Volunteers with Make the Road New York [MRNY] were in Washington Heights this weekend where they directly engaged workers from the largely Latino community about their rights, and encouraged them to come forward with ongoing workplace abuses.
“New York has the best [anti-wage theft] protections in the country, and we want people to know that they can use these protections if they get stuck in a situation where their employer is not paying them according to New York State labor laws,” MRNY organizer Julissa Bisono told LaborPress.
Earlier this year, the Urban Justice Center, Legal Aid Society and National Center for Law and Economic Justice issued a report finding bad bosses owed New Yorkers as much as $125 million in pinched wages.
The scope of the wage theft problem is actually nationwide, with some government officials describing it as unprecedented.

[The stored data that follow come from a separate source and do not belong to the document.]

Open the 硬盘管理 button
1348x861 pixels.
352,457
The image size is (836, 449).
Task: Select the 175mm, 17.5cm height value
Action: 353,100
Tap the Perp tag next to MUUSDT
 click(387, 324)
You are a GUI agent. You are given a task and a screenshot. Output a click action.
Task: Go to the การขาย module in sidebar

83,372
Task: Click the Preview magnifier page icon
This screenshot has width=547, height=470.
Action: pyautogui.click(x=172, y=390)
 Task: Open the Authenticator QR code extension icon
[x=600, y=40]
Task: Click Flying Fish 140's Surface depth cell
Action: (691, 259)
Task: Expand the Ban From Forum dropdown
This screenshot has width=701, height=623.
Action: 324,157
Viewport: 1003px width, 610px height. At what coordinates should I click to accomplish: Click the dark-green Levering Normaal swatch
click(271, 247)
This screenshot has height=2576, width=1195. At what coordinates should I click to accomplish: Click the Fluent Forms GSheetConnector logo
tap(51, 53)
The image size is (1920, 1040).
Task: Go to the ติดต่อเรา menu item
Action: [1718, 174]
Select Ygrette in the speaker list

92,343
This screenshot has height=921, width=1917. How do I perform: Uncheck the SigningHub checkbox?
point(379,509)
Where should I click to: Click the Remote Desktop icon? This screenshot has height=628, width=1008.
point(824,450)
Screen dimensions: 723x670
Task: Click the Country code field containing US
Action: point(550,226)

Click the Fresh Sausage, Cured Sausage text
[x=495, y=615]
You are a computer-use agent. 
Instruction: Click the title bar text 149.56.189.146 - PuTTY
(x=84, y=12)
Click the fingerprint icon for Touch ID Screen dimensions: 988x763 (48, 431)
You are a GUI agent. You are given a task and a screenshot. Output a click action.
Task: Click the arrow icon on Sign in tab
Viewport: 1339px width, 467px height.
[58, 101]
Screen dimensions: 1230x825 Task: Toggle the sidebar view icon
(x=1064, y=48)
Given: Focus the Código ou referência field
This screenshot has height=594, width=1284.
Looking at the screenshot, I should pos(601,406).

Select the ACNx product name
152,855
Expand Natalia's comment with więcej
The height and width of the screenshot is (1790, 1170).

Maria Tenesaca, a 46-year-old former bakery worker from Jackson Heights, Queens, said on Sunday that her ex-boss managed to withhold a total $10,000 from her paycheck over a five-year period.
“We didn’t get any breaks, no lunch and no overtime,” the mother of three said.
The Wage Theft Prevention Act of 2010, along with additional amendments made to the law last year, clearly gives New York workers a leg up over their poorly protected counterparts in other states.
At the same time, however, worker advocates here continue to see rampant abuses across many different industries, largely because government enforcement remains inadequate and funding chronically insufficient.
“There are simply not enough resources right now,” Bisono said.
A strong element of fear among workers is only compounding the problem. Many low-wage earners working in disparate fields ranging from building construction to food services, continue to be too afraid to speak out about wage theft in the face of unchecked employer intimidation and retaliation.
Luz Perez says she kept working silently at a laundromat in Astoria, Queens for eight months even though her former employer regularly cheated workers out of overtime pay.
“A lot of times, we worked more than 10 hours a day,” she said.
A newly released audit from the State Comptroller’s Office, indicates that officials are stepping up wage theft enforcement, last year successfully recouping in excess of $30 million for some 27,000 cheated workers in New York. That represents a 35 percent increase from the previous year.
Last year, Alphonso David, deputy secretary for Civil Rights, told LaborPress that the majority of wage theft cases were being processed in less than six months, with almost 75 percent of 2012’s cases successfully investigated.
Be that as it may, worker advocates are keeping up the fight against wage theft. MRNY’s next outreach effort will take place in Queens on June 28. Other events around the city and Long Island will continue through the fall.